===== PASSAGE GIVEN =====

What Taylor Swift Knows About American Women

We don’t have to settle for the survivor’s option. We can open ourselves up to the Redeemer’s Option.

Taylor Swift performs in St. Louis during the Red Tour on April 12, 2013.
Taylor Swift performs in St. Louis during the Red Tour on April 12, 2013. (photo: Photo: Jana Beamer, CC BY 2.0, via Wikimedia Commons)

Taylor Swift is a shrewd businesswoman. The reality of a pop musician’s lifecycle is that it is necessary to periodically relaunch the brand. Swift’s new “Look What You Made Me Do” video and associated publicity efforts (deleting her accumulated social media presence in order to emphasize “the old Taylor is dead”) are in part just an entertainer’s effort to grab the public’s attention in a fresh way. But for Christians trying to spread the Gospel, there’s something else much more important to know about the video, and the trajectory of Swift’s career: It is the story of nearly every woman you know.

Over and again, young female stars follow a timeworn path: A young tween or teen girl makes her debut as the clean-cut “girl next door.” At some point in her late teens or early twenties, she then moves away from the innocent-young-thing persona by relaunching the “grown-up” sexy-adult version of herself. I’m not a little kid anymore is the message.

For adult female entertainers, sexiness is part of the job.

This is a distortion of authentic femininity. It is true that women are not little girls. We are indeed meant to mature sexually. But what does sexual maturity mean? It doesn’t mean sexual availability and promiscuity. It means the ability to enter into a lifelong, faithful, freely chosen marriage, in which sexual intercourse is the exquisitely intimate expression of love between husband and wife, and which is ordered toward the fruitfulness of welcoming children into the family. Not every woman marries, and not every married woman is able to have children; but our sexuality is oriented toward loving and being loved, whether physically or in a strictly spiritual way – not toward making ourselves the intentional objects of men’s lust.

===== STORED DATA =====

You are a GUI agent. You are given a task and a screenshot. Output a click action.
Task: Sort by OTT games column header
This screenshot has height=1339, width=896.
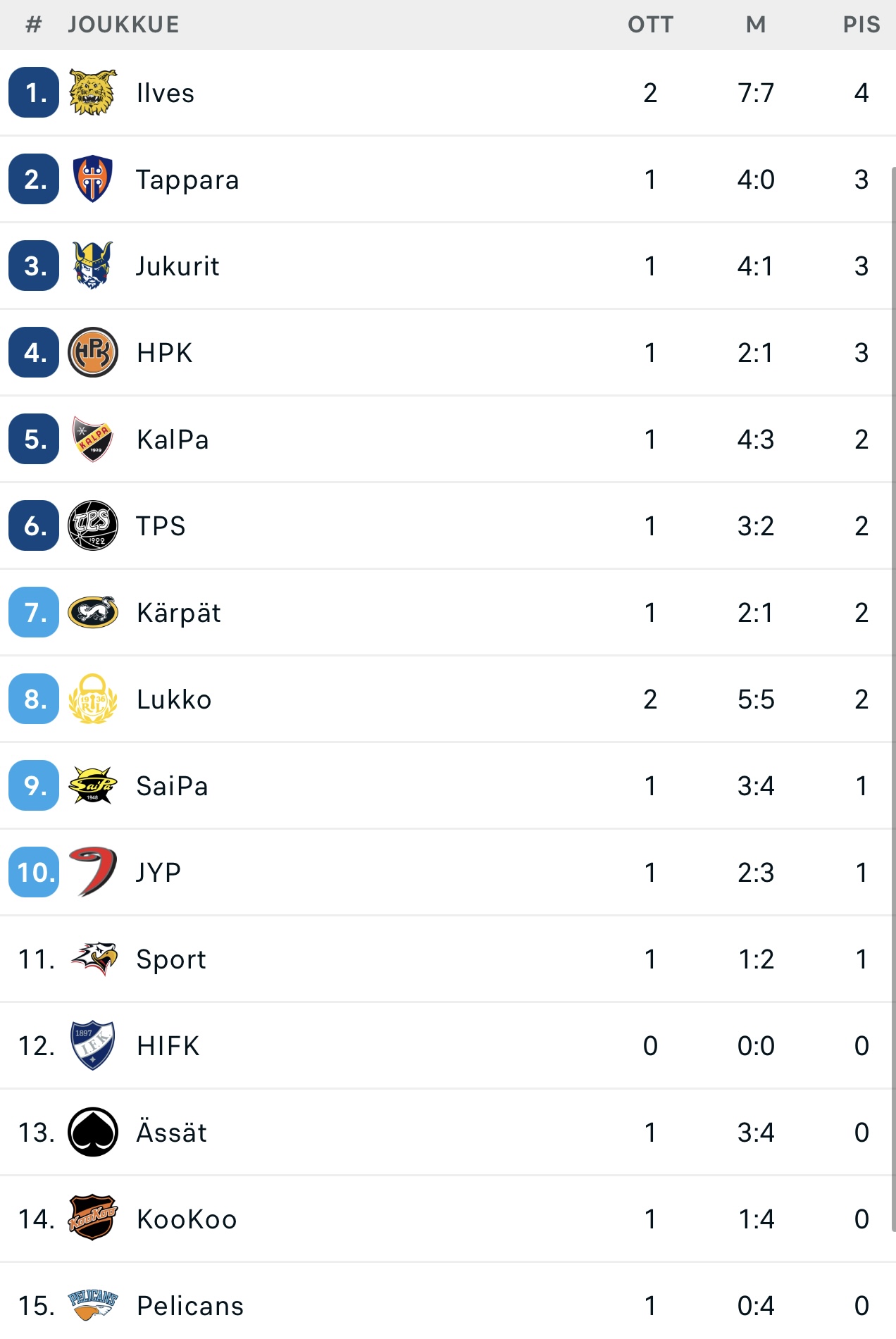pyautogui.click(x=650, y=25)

=====

» PROBLEMS AND TASKS:
1. In the Taylor Swift article, where and on what date was the pictured performance?
2. Give every adjective the Taylor Swift article uses to describe the marriage that sexual maturity makes possible.

» SOLVED PROBLEMS:
1. It was in St. Louis on April 12, 2013, during the Red Tour.

2. Lifelong, faithful, freely chosen